Please put the lines below into a numbered list, leaving out any blank lines.

### RECORD LIST
- - - - -

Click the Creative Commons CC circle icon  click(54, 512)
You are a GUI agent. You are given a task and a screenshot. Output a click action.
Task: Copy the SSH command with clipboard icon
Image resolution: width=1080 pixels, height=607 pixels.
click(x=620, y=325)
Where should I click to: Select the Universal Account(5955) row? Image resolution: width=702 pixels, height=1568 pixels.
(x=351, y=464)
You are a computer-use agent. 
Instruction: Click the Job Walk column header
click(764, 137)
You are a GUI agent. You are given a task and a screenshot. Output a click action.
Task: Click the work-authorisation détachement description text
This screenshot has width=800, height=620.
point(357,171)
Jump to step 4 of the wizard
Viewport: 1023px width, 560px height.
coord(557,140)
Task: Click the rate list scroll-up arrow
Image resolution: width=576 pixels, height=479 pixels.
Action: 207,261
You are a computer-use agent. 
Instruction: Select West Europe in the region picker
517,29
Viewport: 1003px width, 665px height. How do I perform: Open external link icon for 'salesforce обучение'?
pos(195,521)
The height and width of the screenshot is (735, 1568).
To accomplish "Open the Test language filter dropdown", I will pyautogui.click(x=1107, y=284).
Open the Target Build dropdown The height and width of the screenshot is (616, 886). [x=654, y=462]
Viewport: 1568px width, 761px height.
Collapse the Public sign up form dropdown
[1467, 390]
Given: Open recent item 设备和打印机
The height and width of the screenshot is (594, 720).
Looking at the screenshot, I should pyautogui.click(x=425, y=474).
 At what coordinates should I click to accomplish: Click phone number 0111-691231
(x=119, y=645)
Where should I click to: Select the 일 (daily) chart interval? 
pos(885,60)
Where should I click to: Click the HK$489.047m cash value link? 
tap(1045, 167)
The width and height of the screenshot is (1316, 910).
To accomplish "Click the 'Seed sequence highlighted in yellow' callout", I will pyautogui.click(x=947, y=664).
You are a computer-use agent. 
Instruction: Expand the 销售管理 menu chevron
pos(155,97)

- - - - -

### EXPECTED ANSWER
1. Click the Creative Commons CC circle icon  click(54, 512)
2. You are a GUI agent. You are given a task and a screenshot. Output a click action.
3. Task: Copy the SSH command with clipboard icon
4. Image resolution: width=1080 pixels, height=607 pixels.
5. click(x=620, y=325)
6. Where should I click to: Select the Universal Account(5955) row? Image resolution: width=702 pixels, height=1568 pixels.
7. (x=351, y=464)
8. You are a computer-use agent. 
9. Instruction: Click the Job Walk column header
10. click(764, 137)
11. You are a GUI agent. You are given a task and a screenshot. Output a click action.
12. Task: Click the work-authorisation détachement description text
13. This screenshot has width=800, height=620.
14. point(357,171)
15. Jump to step 4 of the wizard
16. Viewport: 1023px width, 560px height.
17. coord(557,140)
18. Task: Click the rate list scroll-up arrow
19. Image resolution: width=576 pixels, height=479 pixels.
20. Action: 207,261
21. You are a computer-use agent. 
22. Instruction: Select West Europe in the region picker
23. 517,29
24. Viewport: 1003px width, 665px height. How do I perform: Open external link icon for 'salesforce обучение'?
25. pos(195,521)
26. The height and width of the screenshot is (735, 1568).
27. To accomplish "Open the Test language filter dropdown", I will pyautogui.click(x=1107, y=284).
28. Open the Target Build dropdown The height and width of the screenshot is (616, 886). [x=654, y=462]
29. Viewport: 1568px width, 761px height.
30. Collapse the Public sign up form dropdown
31. [1467, 390]
32. Given: Open recent item 设备和打印机
33. The height and width of the screenshot is (594, 720).
34. Looking at the screenshot, I should pyautogui.click(x=425, y=474).
35.  At what coordinates should I click to accomplish: Click phone number 0111-691231
36. (x=119, y=645)
37. Where should I click to: Select the 일 (daily) chart interval? 
38. pos(885,60)
39. Where should I click to: Click the HK$489.047m cash value link? 
40. tap(1045, 167)
41. The width and height of the screenshot is (1316, 910).
42. To accomplish "Click the 'Seed sequence highlighted in yellow' callout", I will pyautogui.click(x=947, y=664).
43. You are a computer-use agent. 
44. Instruction: Expand the 销售管理 menu chevron
45. pos(155,97)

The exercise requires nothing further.